_Exercise description_: Continue the discussion of BPF hooks for socket creation and AF_PACKET bind, starting after its final sentence.

_Article_:
SG. Hopefully I can at least reuse exiting progtype and just introduce
new hook point in __sock_create.

> The bpf prog has both bpf_sock->family and bpf_sock->protocol field to
> check with, so it should be able to decide the sk type if it is run
> at __sock_create.  All bpf_sock fields should make sense or at least 0
> to all families (?), please check.

Yeah, that's what I think as well, existing bpf_sock should work
as is (it might show empty ip/port for af_packet), but I'll do verify
that.

> For af_packet bind, the ip[46]/port probably won't be useful?  What
> the bpf prog will need?

For AF_PACKET bind we would need new ifindex and new protocol. I was  
thinking
maybe new bpf_packet_sock type+helper to convert from bpf_sock is the
way to go here.

[Entries on locating words and elements]
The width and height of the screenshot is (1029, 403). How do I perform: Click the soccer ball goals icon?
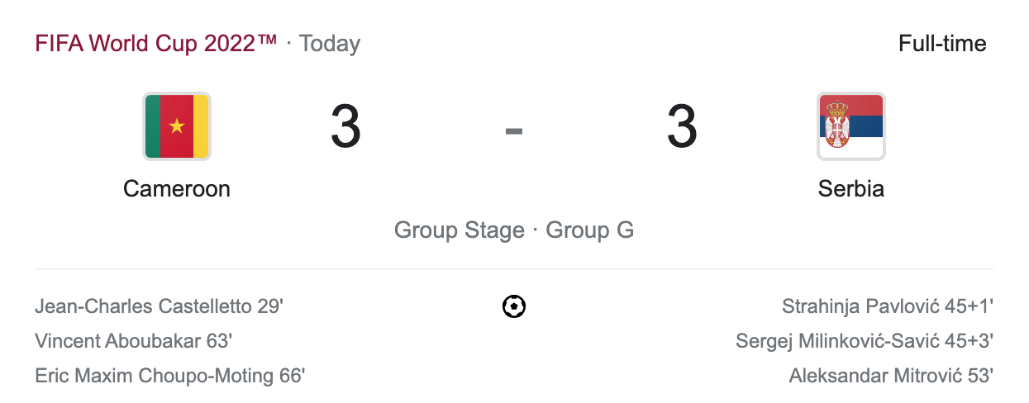[514, 307]
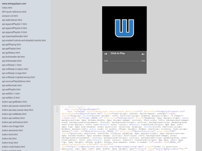Open api-onReady-1.html link
Viewport: 202px width, 151px height.
pos(12,65)
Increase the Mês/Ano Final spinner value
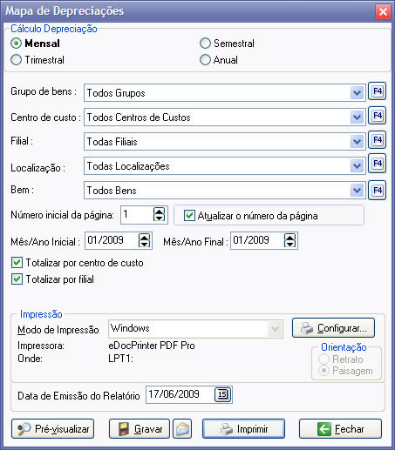 tap(289, 238)
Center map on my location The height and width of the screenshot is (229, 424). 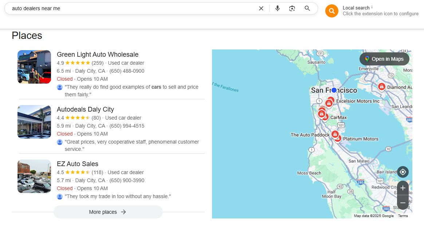(403, 172)
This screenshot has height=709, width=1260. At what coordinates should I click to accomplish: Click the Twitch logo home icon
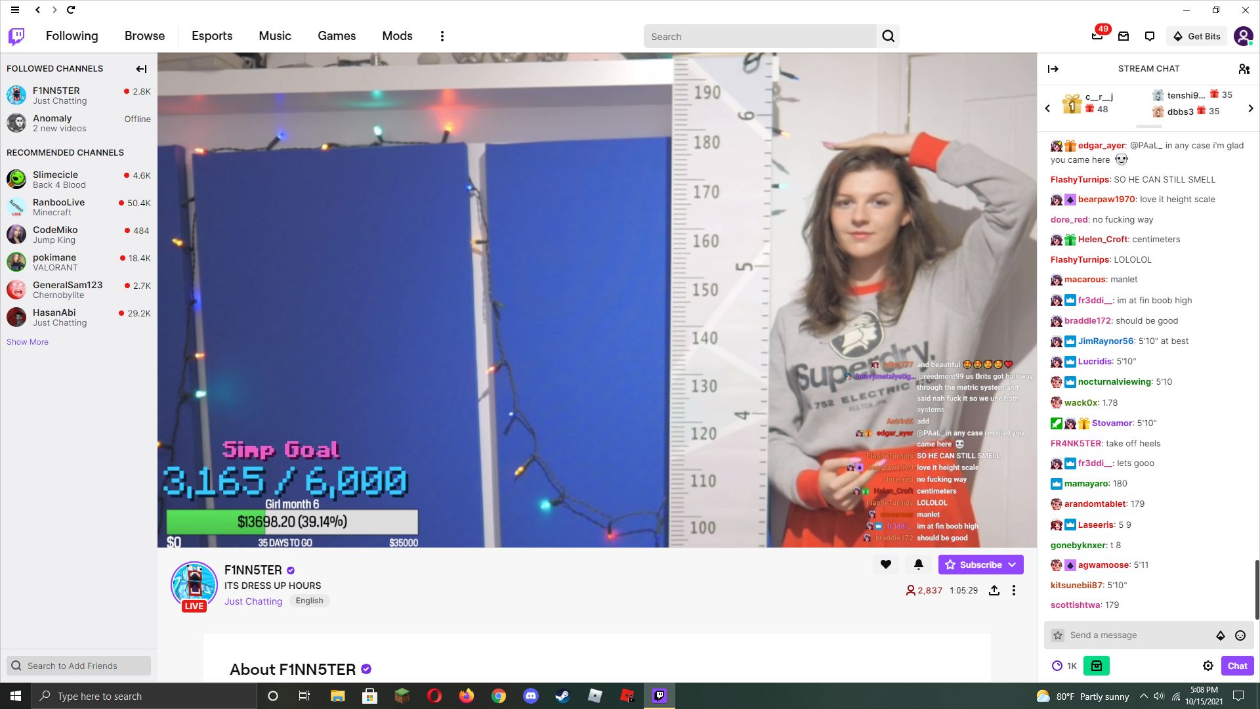(16, 36)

_Final result_:
For AF_PACKET bind we actually have another use-case where I think
generic bind hook might be helpful. I have a working prototype with  
fmod_ret,
but feels like per-cgroup hook is better (let's me access cgroup local
storage):
We'd like to have a cgroup-enforced TX-only form of raw socket (grant
CAP_NET_RAW+restrict RX path). For AF_INET{,6} it means allow only
socket(AF_INET{,6}, SOCK_RAW, IPPROTO_RAW); that's easily enforcible with
the current hooks. For AF_PACKET it means allow only
socket(AF_PACKET, SOCK_RAW, 0 == ETH_P_NONE) and prohibit bind to  
protocol !=
0.